▶ [DIRECTIONS]:
a. Answer the following questions using the article on the Listeria outbreak linked to enoki mushrooms:
(i) In at least how many states have people been infected?
(ii) Which food vendor announced a recall, and up until what date were the recalled mushrooms sold?
(iii) In which country do the mushrooms grow?
b. Reproduce the passage of the article on the enoki mushroom Listeria outbreak between "The mushrooms contaminated" and "the east coast.", inclusive, with no alterations.
c. Carry on the article about the Listeria outbreak linked to enoki mushrooms from the point at which its text ends.

▶ [STUDY TEXT]:
-*-

WASHINGTON, D.C. — People love enoki mushrooms to put in soups and stir-fries because of the exotic texture and taste. Enoki mushrooms are easily identified as small, skinny, and white mushrooms. The Centers for Disease Control and Prevention (CDC) now says that an outbreak of Listeria is linked to these tiny mushrooms. The Listeria outbreak has swept across the United States and infected people in at least 17 states, according to Modern Farmer. Besides, at least four people have died due to a Listeria infection. Moreover, dozens of people have been hospitalized due to illnesses associated with a Listeria infection after eating enoki mushrooms.
The food vendor, Sun Hong Foods, based out of California, announced a plan to recall all of the enoki mushrooms sold up until March 9. The mushrooms grow in South Korea. Sun Hong Foods said that the recalled enoki mushrooms are packaged in a clear, plastic bag with a green label identifying the contents as enoki mushrooms.
The mushrooms contaminated by Listeria were shipped nationwide. Listeria infections have spread from Hawaii to California and across the county to the east coast.

-*-

Stored records
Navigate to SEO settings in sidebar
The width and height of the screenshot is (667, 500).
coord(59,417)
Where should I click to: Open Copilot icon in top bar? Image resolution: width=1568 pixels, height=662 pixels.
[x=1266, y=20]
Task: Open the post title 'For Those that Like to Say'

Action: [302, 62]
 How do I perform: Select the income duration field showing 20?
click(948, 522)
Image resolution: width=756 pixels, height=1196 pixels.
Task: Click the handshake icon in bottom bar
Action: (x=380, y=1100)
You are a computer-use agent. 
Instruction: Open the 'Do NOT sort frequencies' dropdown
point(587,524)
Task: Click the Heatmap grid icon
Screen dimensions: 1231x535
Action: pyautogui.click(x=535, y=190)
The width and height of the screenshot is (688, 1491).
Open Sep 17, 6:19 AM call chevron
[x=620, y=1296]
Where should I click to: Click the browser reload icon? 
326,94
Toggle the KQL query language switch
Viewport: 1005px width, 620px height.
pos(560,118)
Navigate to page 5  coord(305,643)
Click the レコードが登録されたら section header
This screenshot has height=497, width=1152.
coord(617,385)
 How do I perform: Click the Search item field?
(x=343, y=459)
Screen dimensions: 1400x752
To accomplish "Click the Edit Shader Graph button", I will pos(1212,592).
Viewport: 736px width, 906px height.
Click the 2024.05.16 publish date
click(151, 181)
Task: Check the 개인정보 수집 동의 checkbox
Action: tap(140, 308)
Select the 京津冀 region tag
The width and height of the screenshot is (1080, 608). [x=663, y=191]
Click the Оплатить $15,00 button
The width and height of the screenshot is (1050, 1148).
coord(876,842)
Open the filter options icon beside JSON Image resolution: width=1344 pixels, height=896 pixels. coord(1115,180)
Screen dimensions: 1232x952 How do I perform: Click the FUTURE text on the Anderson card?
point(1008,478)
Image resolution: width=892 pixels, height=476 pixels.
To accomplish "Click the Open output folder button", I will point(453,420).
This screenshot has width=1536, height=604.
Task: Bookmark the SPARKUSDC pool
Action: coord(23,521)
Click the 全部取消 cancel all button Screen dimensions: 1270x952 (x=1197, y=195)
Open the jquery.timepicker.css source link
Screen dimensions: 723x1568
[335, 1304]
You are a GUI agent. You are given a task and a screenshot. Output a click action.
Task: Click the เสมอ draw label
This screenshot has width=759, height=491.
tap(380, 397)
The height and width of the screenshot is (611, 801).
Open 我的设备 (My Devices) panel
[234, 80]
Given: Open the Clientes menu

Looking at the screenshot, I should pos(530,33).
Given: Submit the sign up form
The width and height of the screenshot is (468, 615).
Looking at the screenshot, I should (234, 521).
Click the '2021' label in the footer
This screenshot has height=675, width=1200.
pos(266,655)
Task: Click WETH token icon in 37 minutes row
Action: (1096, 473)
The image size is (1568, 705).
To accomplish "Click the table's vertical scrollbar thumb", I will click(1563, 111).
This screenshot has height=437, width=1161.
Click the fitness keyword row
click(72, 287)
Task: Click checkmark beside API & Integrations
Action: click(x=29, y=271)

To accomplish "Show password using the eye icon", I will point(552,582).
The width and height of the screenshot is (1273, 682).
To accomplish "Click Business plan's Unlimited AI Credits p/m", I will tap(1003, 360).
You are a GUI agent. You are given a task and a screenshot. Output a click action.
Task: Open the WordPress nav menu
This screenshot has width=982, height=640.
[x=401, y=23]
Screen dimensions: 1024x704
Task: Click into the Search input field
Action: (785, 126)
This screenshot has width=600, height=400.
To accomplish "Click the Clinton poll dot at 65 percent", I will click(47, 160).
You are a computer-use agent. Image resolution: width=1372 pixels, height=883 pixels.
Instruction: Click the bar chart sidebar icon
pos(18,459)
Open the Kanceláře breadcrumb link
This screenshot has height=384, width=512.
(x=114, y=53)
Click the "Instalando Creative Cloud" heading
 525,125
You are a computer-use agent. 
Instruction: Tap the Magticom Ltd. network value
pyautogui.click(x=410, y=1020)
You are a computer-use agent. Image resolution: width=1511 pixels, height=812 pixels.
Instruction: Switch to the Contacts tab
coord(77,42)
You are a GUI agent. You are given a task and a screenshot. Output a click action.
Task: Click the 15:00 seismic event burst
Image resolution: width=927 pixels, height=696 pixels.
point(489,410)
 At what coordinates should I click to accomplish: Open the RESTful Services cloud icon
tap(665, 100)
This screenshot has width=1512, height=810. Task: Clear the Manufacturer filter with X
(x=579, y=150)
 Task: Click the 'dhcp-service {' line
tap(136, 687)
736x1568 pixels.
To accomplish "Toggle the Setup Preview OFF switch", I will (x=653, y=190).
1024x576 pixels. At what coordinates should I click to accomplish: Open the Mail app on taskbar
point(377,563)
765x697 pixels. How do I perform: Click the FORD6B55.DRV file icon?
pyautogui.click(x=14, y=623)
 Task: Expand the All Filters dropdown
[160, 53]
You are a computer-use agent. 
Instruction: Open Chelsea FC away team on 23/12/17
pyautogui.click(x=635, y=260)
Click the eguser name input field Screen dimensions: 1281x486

-*-

▶ [ANSWERS PROVIDED]:
a.
(i) At least 17 states.
(ii) Sun Hong Foods, based out of California; the recall covers enoki mushrooms sold up until March 9.
(iii) South Korea.

b.
The mushrooms contaminated by Listeria were shipped nationwide. Listeria infections have spread from Hawaii to California and across the county to the east coast.

c.
The contamination is severe. Thirty people required hospitalization because of a Listeria infection, two people died, and two pregnant women miscarried as a consequence of eating the contaminated mushrooms.
The cause of the Listeria outbreak is still under investigation by the CDC. Until more is known, the CDC recommends that people avoid enoki mushrooms, which bear the label “Product of Korea.”
Listeriosis, which is the disease caused by a Listeria infection, causes symptoms like muscle aches, fever, and stomach problems. Generally, health people may fall sick, but the illness should be temporary and non-life threatening. The people who fall into the highest risk category are those who are older, have immunity problems, and pregnant women whose fetuses are at an elevated risk for miscarriage.